When to Stop Aspirin After Total Knee Replacement
Aspirin used for VTE prophylaxis after total knee arthroplasty should be continued for a minimum of 4 weeks postoperatively, with extended duration up to 6 weeks being reasonable for standard-risk patients. 1, 2
Duration of Prophylaxis
Standard recommendation is 4-6 weeks of aspirin therapy following total knee replacement. 1, 3 This duration is supported by:
- The American College of Chest Physicians (ACCP) guidelines recommend a minimum of 7-10 days of thromboprophylaxis for lower extremity orthopedic surgery, with extended prophylaxis up to 5 weeks for total hip replacement 4
- Current practice patterns demonstrate safety and efficacy with 4-6 weeks of aspirin continuation after TKA 3, 5, 6
- The risk of VTE persists for up to 2 months following major orthopedic surgery, particularly in patients with continued immobility 4
Optimal Dosing Regimen
Low-dose aspirin (81 mg twice daily) is superior to higher doses and should be the preferred regimen. 7, 5, 6
- 81 mg aspirin BID resulted in significantly lower VTE rates (0.23%) compared to 325 mg aspirin BID (1.41%, p<0.001) 7
- Low-dose aspirin (81 mg BID) demonstrated significantly lower bleeding complications (2.5%) versus 325 mg daily (7.6%, p=0.0029) with equivalent VTE protection 6
- Symptomatic DVT rates were lower with 81 mg BID (0.3%) compared to 325 mg BID (1.4%, p=0.0009) 5
Initial Anticoagulation Strategy
Patients should receive initial enoxaparin for 5 days before transitioning to aspirin monotherapy. 3, 8
- The EPCAT II trial demonstrated that 5 days of rivaroxaban 10 mg followed by aspirin 81 mg daily was non-inferior to continued rivaroxaban for extended prophylaxis 8
- Current HSE guidelines recommend 72 hours of enoxaparin followed by 4 weeks of aspirin 3
- This bridging strategy balances immediate postoperative thrombotic risk with long-term prophylaxis needs 8
Special Circumstances Requiring Continuation
Aspirin MUST be continued indefinitely in patients with pre-existing cardiovascular indications, regardless of the knee replacement. 4, 2
Patients with coronary stents:
- Aspirin continuation is non-negotiable throughout the perioperative period 2
- Premature discontinuation markedly increases risk of catastrophic stent thrombosis, death, and MI 2
- This applies to both bare-metal and drug-eluting stents 2
Patients on aspirin for secondary cardiovascular prevention:
- Aspirin should NOT be discontinued preoperatively when prescribed for cardiovascular prevention, history of ischemic stroke, or lower extremity artery disease 4
- Discontinuing antiplatelet therapy increases absolute risk of stroke recurrence or cardiovascular events by approximately 2% within 30 days 4, 2
- Continuing aspirin may increase procedural bleeding frequency (relative risk 1.5) but does not increase severity of bleeding complications or perioperative mortality 4, 2
Critical Pitfalls to Avoid
Do not stop aspirin prematurely in the first 4 weeks after TKA. 1, 3 The risk of VTE remains elevated throughout this period, and early discontinuation eliminates prophylactic benefit.

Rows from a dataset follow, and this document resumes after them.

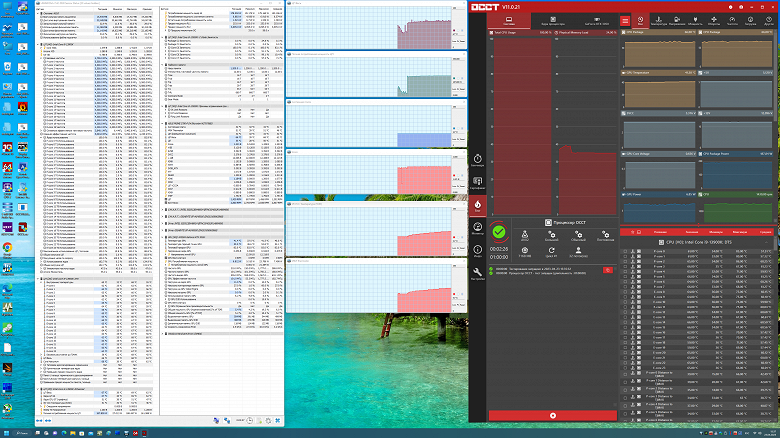The width and height of the screenshot is (780, 438).
Task: Tick the checkbox for P-core 0 row
Action: tap(625, 251)
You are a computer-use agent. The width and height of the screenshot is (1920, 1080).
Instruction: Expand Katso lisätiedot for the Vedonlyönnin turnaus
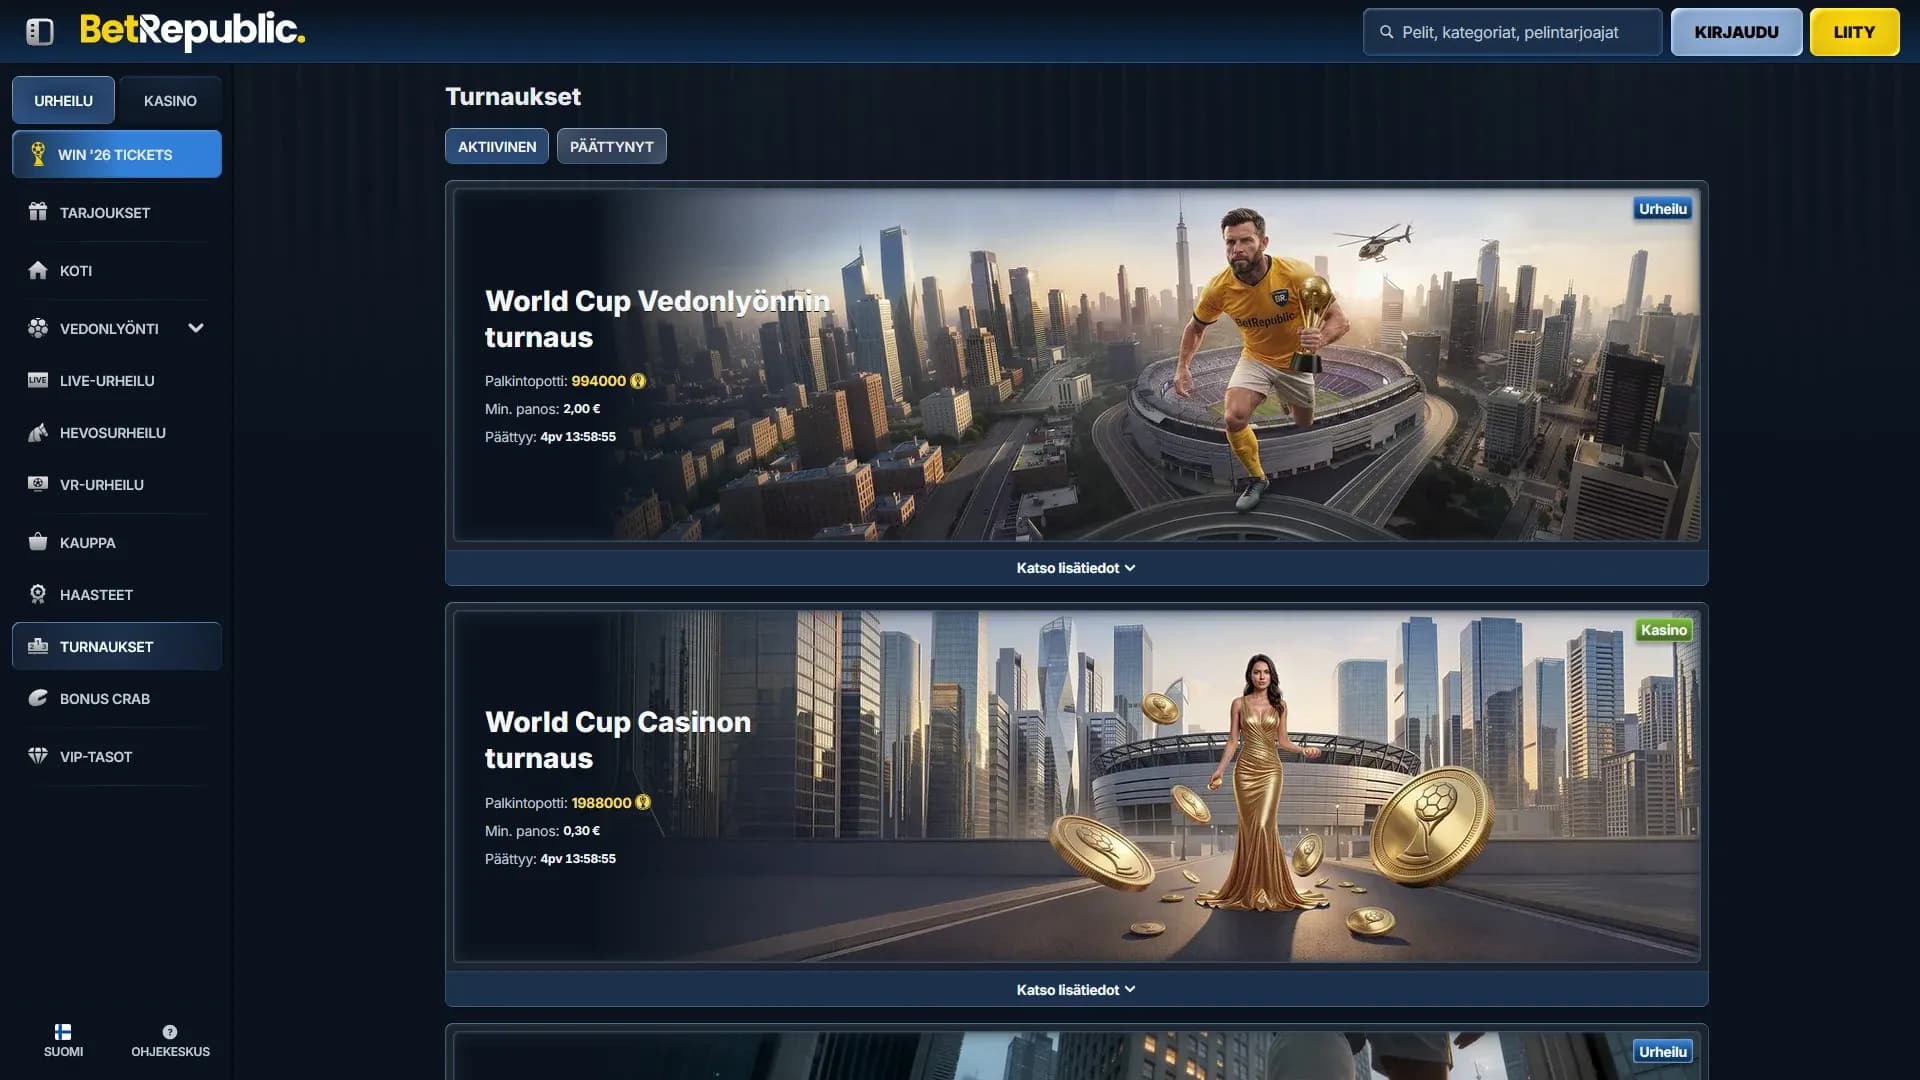point(1076,568)
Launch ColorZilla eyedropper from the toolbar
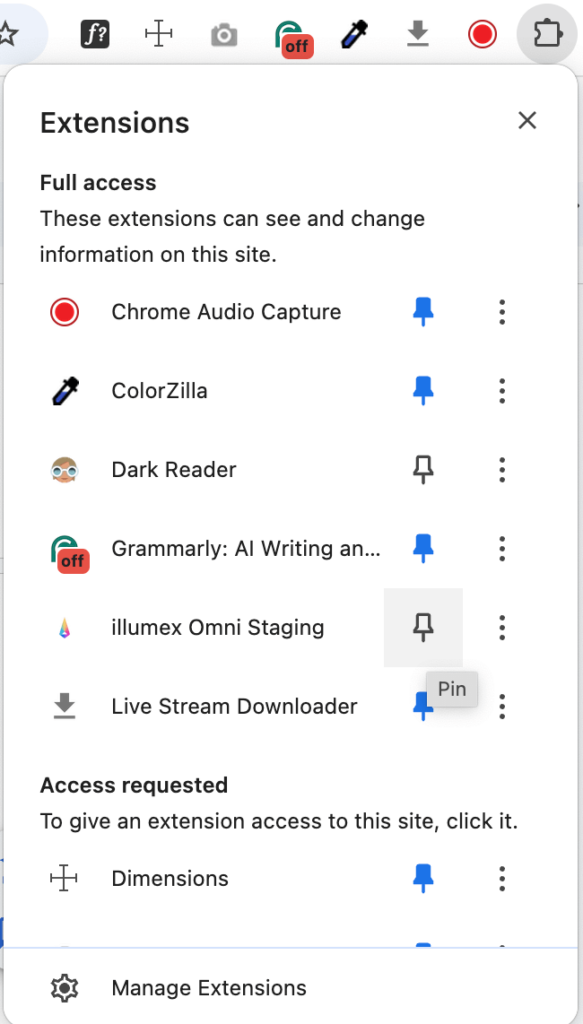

Do not confuse VTE prophylaxis duration with cardiovascular aspirin therapy. 4, 2 Patients on aspirin for coronary disease, prior stroke, or peripheral arterial disease require lifelong continuation regardless of the knee replacement.
Do not use aspirin as the sole initial prophylaxis immediately postoperatively. 1 Initial anticoagulation with LMWH or rivaroxaban for 5 days provides superior immediate protection before transitioning to aspirin 3, 8.
Do not prescribe high-dose aspirin (325 mg) when low-dose (81 mg BID) is more effective and safer. 7, 5, 6 The evidence consistently demonstrates superior outcomes with 81 mg twice daily dosing.
Resumption After Temporary Discontinuation
If aspirin must be stopped for a surgical procedure, it should be resumed within 24 hours postoperatively once adequate hemostasis is achieved. 2 For patients requiring aspirin for cardiovascular indications, gaps in dosing >48 hours may lead to loss of tolerance in certain populations 4, though this primarily applies to aspirin-exacerbated respiratory disease rather than VTE prophylaxis.